Ep 7: Terminal.app — The Zero-Barrier Baseline

⏱ Est. reading time: 5 min Updated on 5/7/2026

Built directly into macOS, Terminal.app requires no installation. While functional, it lacks the power of modern alternatives, serving as the minimum reference baseline for the Agent era.

Positioning

Terminal.app is the default terminal emulator for macOS. For most, it's their first introduction to the command line.

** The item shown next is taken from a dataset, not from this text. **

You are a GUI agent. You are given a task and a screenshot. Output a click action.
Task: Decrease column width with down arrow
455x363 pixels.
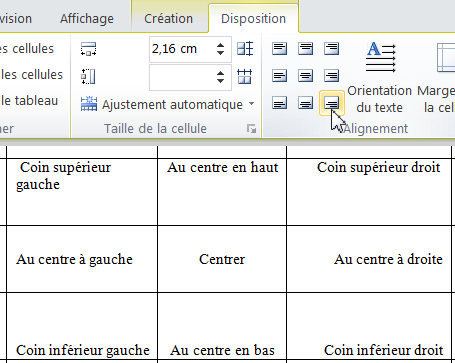coord(220,81)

In the era of AI Agents, Terminal.app's role is that of a baseline—every other terminal should be significantly better. If Terminal.app meets all your needs, there's no urgent need to switch.

Installation

No installation required. Located at /Applications/Utilities/Terminal.app, it is pre-installed with macOS.

# Open from command line
open -a Terminal
# Or search for "Terminal" via Spotlight

Operating System Support

System Support Notes
macOS Full System component, updated with macOS
Linux Not Supported macOS exclusive
Windows Not Supported macOS exclusive

Feature Comparison

Feature Terminal.app Other Terminals
Tabs Horizontal tabs only Ghostty/cmux/iTerm2/Warp support tabs
Vertical Tab Bar No cmux supports this
Split Panes No Ghostty/iTerm2/Warp/tmux support splits
GPU Rendering No (CPU only) Ghostty/cmux support this
Themes Limited presets Ghostty has hundreds
Agent Notifications No cmux supports this
Built-in Browser No cmux supports this
AI Features No Warp supports this
Scriptable AppleScript (Limited) iTerm2 (Extensive)
Command Search No iTerm2/Warp support this

Agent Interaction Mechanism

Terminal.app's interaction capabilities are the most limited among the tools compared:

Interaction Mode Support Description
AppleScript Limited Basic tab/window control; significantly less than iTerm2
CLI API None No mechanism for CLI-based control
Socket API None No inter-process communication
Config File Limited Controlled via Preferences UI, not a text config
Splitting None Must manually manage multiple tabs/windows
# Limited AppleScript Example
tell application "Terminal"
    do script "claude" in front window
end tell

The Gap with Modern Terminals

graph LR
    subgraph Feature Completeness
        T[Terminal.app
Baseline: 20%] G[Ghostty
Speed: 90%] IT[iTerm2
Ecosystem: 95%] C[cmux
Agent Management: 95%] W[Warp
AI: 90%] end T -->|3x Speed Gap| G T -->|Massive Feature Gap| IT T -->|Management Gap| C T -->|AI Capability Gap| W style T fill:#95a5a6,color:#fff style G fill:#2ecc71,color:#fff style C fill:#4a9eff,color:#fff

Value in Benchmarking

Terminal.app serves as the "lowest-common-denominator" reference in benchmarks:

  • Pure Output Throughput: Slowest (No GPU acceleration, Cocoa rendering).
  • Memory Usage: Lowest (Native system component, zero overhead).
  • Startup Speed: Instant (Deeply integrated, no cold start).
  • Agent Suitability: Functional, but offers a poor experience for complex tasks.

Best Use Cases

  • Emergencies: Quickly performing tasks on someone else's Mac.
  • Minimalist Needs: Occasionally running a single command.
  • Non-Agent Scenarios: SSH-ing into a server to run a simple script.
  • Benchmark Reference: Serving as the "floor" for comparing other terminals.